• EXERCISE REQUIREMENTS
Beginning with the line containing "Click the 정확도 gauge showing 73", transcribe every line exactly down to the last one in the records below, and drop the pictures.
----- TASK MATERIAL -----
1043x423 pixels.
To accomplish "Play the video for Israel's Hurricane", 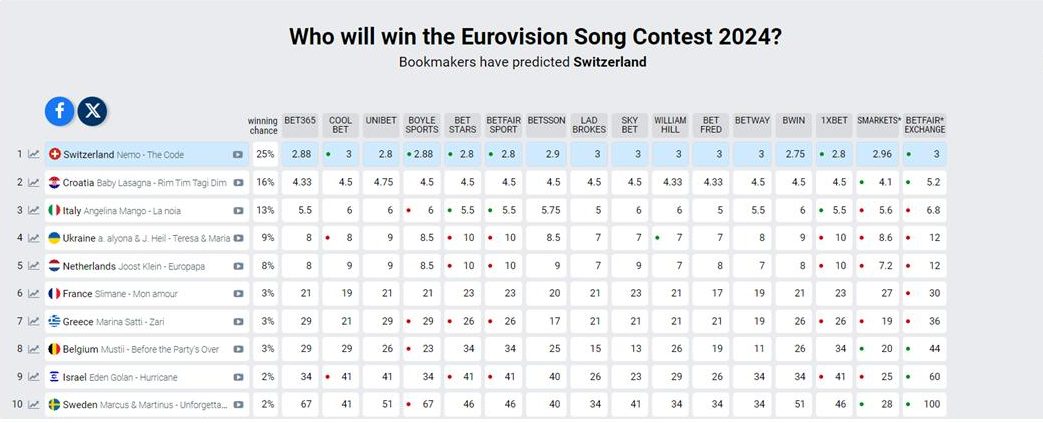I will tap(238, 377).
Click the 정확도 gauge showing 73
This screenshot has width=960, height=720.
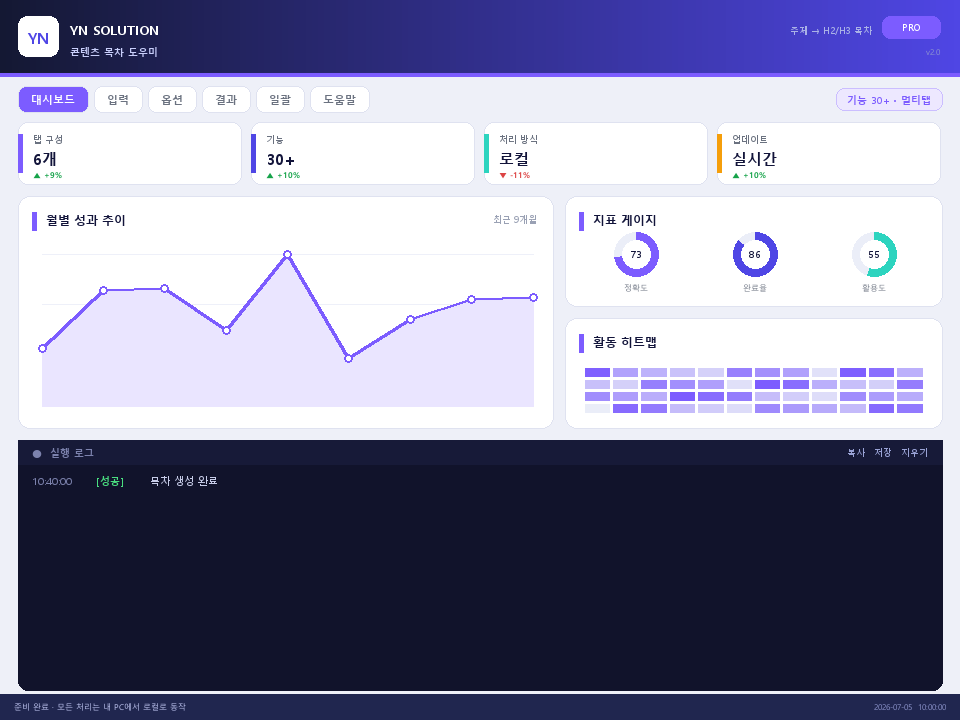click(x=636, y=255)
-----
• SOLVED EXERCISE
Click the 정확도 gauge showing 73
This screenshot has width=960, height=720.
click(x=636, y=255)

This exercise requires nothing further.